ユールヒェンというのはこのエドゥアルドの恋人だろうか。ユールヒェンをイタリア読みにしたらジュリエットになる。ロミオと言ったのはそういうことか。

「それじゃ、さっそく回りましょ!メインのイルカのショーは何時から?」
「2時半からのと、4時半からのがありますね。

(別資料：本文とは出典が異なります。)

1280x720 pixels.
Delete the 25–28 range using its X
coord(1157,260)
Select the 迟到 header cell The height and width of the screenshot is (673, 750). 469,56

どちらを観に行かれますか?」
「4時半からのにしようか。それまでにジンベエザメの水槽も見てみたいし、あの観覧車にも乗りたいしな」

ルカスの提案に従って、僕達は最初にジンベエザメの巨大な水槽に向かった。

外国人の3人は、アートのような生き物の展示に子供の用にはしゃいでいた。その後ろをさくらと並んで歩きながら、僕は辺りに神経を張り巡らせる。
さっきから、言いようのない不快感が喉元に纏わりついていた。空港では感じなかったこの空気は、どこかで僕以外の組織の人間が彼女を見張っているのだと悟らせるには十分だった。十中八九ベルモットだろうが。

(見張られているのは、僕も同じか)

こうして隣を歩いている間も、“バーボン”と“ターゲット”の距離感を崩すことは出来ない。思っていたよりも気の抜けないデートになりそうだな、と思った時、彼女の目が僕に向けられた。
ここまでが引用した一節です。